Exercise: Copy the following data line for line, keeping every character the same.

================================

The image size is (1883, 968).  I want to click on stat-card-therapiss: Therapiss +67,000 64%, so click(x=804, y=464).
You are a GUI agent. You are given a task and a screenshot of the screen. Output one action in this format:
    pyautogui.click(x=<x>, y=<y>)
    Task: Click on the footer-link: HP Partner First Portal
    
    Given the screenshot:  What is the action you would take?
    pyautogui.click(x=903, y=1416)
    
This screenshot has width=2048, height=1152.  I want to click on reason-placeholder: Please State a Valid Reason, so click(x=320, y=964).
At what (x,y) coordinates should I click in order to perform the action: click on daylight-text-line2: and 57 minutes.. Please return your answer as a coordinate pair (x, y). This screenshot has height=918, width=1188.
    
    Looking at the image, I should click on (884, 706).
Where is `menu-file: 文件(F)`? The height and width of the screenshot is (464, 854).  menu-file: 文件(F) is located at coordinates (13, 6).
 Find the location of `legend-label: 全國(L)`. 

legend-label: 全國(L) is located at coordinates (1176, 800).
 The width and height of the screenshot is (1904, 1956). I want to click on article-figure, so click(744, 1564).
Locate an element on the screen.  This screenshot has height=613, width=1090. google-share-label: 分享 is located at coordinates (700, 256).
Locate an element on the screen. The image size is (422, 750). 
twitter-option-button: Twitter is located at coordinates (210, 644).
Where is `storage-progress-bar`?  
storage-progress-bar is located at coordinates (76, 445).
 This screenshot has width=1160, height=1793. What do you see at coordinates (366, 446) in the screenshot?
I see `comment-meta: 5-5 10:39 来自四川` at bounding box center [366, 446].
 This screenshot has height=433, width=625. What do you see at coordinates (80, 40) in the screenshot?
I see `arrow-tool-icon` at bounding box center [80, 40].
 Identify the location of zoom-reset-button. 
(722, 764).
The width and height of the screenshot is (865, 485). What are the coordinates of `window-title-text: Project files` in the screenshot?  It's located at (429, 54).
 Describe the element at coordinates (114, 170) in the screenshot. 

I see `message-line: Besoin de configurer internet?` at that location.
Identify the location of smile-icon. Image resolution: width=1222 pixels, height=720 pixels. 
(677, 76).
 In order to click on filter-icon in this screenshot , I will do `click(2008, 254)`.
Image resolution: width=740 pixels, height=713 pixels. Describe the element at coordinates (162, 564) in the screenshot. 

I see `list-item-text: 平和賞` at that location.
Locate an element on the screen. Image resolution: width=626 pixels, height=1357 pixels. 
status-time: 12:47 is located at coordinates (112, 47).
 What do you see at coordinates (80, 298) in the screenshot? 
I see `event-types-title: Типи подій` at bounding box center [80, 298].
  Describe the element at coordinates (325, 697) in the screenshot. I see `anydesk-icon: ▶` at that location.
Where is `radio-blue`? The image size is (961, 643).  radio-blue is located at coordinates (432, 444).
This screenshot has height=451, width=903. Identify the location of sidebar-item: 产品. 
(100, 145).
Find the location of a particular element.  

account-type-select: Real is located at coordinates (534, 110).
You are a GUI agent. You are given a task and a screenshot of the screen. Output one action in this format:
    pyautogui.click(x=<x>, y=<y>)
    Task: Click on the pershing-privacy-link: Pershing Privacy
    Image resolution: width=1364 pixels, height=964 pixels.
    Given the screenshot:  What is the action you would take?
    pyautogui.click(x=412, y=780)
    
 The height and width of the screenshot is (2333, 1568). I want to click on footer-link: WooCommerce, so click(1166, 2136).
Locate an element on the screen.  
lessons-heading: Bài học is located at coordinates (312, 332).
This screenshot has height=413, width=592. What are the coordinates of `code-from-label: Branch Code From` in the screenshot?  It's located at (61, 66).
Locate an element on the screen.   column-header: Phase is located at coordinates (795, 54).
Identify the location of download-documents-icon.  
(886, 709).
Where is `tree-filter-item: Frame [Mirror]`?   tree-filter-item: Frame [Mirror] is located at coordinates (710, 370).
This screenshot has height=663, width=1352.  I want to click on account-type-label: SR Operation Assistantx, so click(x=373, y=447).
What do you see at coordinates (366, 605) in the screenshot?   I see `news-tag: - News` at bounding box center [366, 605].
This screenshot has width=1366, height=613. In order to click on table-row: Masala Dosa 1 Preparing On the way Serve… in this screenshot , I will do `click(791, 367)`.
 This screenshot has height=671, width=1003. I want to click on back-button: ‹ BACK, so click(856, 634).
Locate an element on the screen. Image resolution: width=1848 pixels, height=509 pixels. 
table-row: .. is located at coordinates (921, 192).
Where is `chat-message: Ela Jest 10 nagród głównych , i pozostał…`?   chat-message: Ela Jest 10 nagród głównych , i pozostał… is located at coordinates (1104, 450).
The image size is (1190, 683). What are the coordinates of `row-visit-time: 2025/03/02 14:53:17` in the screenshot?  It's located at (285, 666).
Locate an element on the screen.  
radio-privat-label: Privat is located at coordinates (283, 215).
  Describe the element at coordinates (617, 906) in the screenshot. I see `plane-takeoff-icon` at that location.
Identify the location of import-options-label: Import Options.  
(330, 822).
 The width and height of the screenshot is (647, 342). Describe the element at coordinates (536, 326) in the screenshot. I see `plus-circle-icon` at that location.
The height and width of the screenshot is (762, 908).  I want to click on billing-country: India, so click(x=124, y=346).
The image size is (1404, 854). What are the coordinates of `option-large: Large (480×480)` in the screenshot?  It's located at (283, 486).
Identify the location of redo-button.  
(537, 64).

================================

Reply:
The image size is (1883, 968).  I want to click on stat-card-therapiss: Therapiss +67,000 64%, so click(x=804, y=464).
You are a GUI agent. You are given a task and a screenshot of the screen. Output one action in this format:
    pyautogui.click(x=<x>, y=<y>)
    Task: Click on the footer-link: HP Partner First Portal
    
    Given the screenshot:  What is the action you would take?
    pyautogui.click(x=903, y=1416)
    
This screenshot has width=2048, height=1152.  I want to click on reason-placeholder: Please State a Valid Reason, so click(x=320, y=964).
At what (x,y) coordinates should I click in order to perform the action: click on daylight-text-line2: and 57 minutes.. Please return your answer as a coordinate pair (x, y). This screenshot has height=918, width=1188.
    
    Looking at the image, I should click on (884, 706).
Where is `menu-file: 文件(F)`? The height and width of the screenshot is (464, 854).  menu-file: 文件(F) is located at coordinates (13, 6).
 Find the location of `legend-label: 全國(L)`. 

legend-label: 全國(L) is located at coordinates (1176, 800).
 The width and height of the screenshot is (1904, 1956). I want to click on article-figure, so click(744, 1564).
Locate an element on the screen.  This screenshot has height=613, width=1090. google-share-label: 分享 is located at coordinates (700, 256).
Locate an element on the screen. The image size is (422, 750). 
twitter-option-button: Twitter is located at coordinates (210, 644).
Where is `storage-progress-bar`?  
storage-progress-bar is located at coordinates (76, 445).
 This screenshot has width=1160, height=1793. What do you see at coordinates (366, 446) in the screenshot?
I see `comment-meta: 5-5 10:39 来自四川` at bounding box center [366, 446].
 This screenshot has height=433, width=625. What do you see at coordinates (80, 40) in the screenshot?
I see `arrow-tool-icon` at bounding box center [80, 40].
 Identify the location of zoom-reset-button. 
(722, 764).
The width and height of the screenshot is (865, 485). What are the coordinates of `window-title-text: Project files` in the screenshot?  It's located at (429, 54).
 Describe the element at coordinates (114, 170) in the screenshot. 

I see `message-line: Besoin de configurer internet?` at that location.
Identify the location of smile-icon. Image resolution: width=1222 pixels, height=720 pixels. 
(677, 76).
 In order to click on filter-icon in this screenshot , I will do `click(2008, 254)`.
Image resolution: width=740 pixels, height=713 pixels. Describe the element at coordinates (162, 564) in the screenshot. 

I see `list-item-text: 平和賞` at that location.
Locate an element on the screen. Image resolution: width=626 pixels, height=1357 pixels. 
status-time: 12:47 is located at coordinates (112, 47).
 What do you see at coordinates (80, 298) in the screenshot? 
I see `event-types-title: Типи подій` at bounding box center [80, 298].
  Describe the element at coordinates (325, 697) in the screenshot. I see `anydesk-icon: ▶` at that location.
Where is `radio-blue`? The image size is (961, 643).  radio-blue is located at coordinates (432, 444).
This screenshot has height=451, width=903. Identify the location of sidebar-item: 产品. 
(100, 145).
Find the location of a particular element.  

account-type-select: Real is located at coordinates (534, 110).
You are a GUI agent. You are given a task and a screenshot of the screen. Output one action in this format:
    pyautogui.click(x=<x>, y=<y>)
    Task: Click on the pershing-privacy-link: Pershing Privacy
    Image resolution: width=1364 pixels, height=964 pixels.
    Given the screenshot:  What is the action you would take?
    pyautogui.click(x=412, y=780)
    
 The height and width of the screenshot is (2333, 1568). I want to click on footer-link: WooCommerce, so click(1166, 2136).
Locate an element on the screen.  
lessons-heading: Bài học is located at coordinates (312, 332).
This screenshot has height=413, width=592. What are the coordinates of `code-from-label: Branch Code From` in the screenshot?  It's located at (61, 66).
Locate an element on the screen.   column-header: Phase is located at coordinates (795, 54).
Identify the location of download-documents-icon.  
(886, 709).
Where is `tree-filter-item: Frame [Mirror]`?   tree-filter-item: Frame [Mirror] is located at coordinates (710, 370).
This screenshot has height=663, width=1352.  I want to click on account-type-label: SR Operation Assistantx, so click(x=373, y=447).
What do you see at coordinates (366, 605) in the screenshot?   I see `news-tag: - News` at bounding box center [366, 605].
This screenshot has width=1366, height=613. In order to click on table-row: Masala Dosa 1 Preparing On the way Serve… in this screenshot , I will do `click(791, 367)`.
 This screenshot has height=671, width=1003. I want to click on back-button: ‹ BACK, so click(856, 634).
Locate an element on the screen. Image resolution: width=1848 pixels, height=509 pixels. 
table-row: .. is located at coordinates (921, 192).
Where is `chat-message: Ela Jest 10 nagród głównych , i pozostał…`?   chat-message: Ela Jest 10 nagród głównych , i pozostał… is located at coordinates (1104, 450).
The image size is (1190, 683). What are the coordinates of `row-visit-time: 2025/03/02 14:53:17` in the screenshot?  It's located at (285, 666).
Locate an element on the screen.  
radio-privat-label: Privat is located at coordinates (283, 215).
  Describe the element at coordinates (617, 906) in the screenshot. I see `plane-takeoff-icon` at that location.
Identify the location of import-options-label: Import Options.  
(330, 822).
 The width and height of the screenshot is (647, 342). Describe the element at coordinates (536, 326) in the screenshot. I see `plus-circle-icon` at that location.
The height and width of the screenshot is (762, 908).  I want to click on billing-country: India, so click(x=124, y=346).
The image size is (1404, 854). What are the coordinates of `option-large: Large (480×480)` in the screenshot?  It's located at (283, 486).
Identify the location of redo-button.  
(537, 64).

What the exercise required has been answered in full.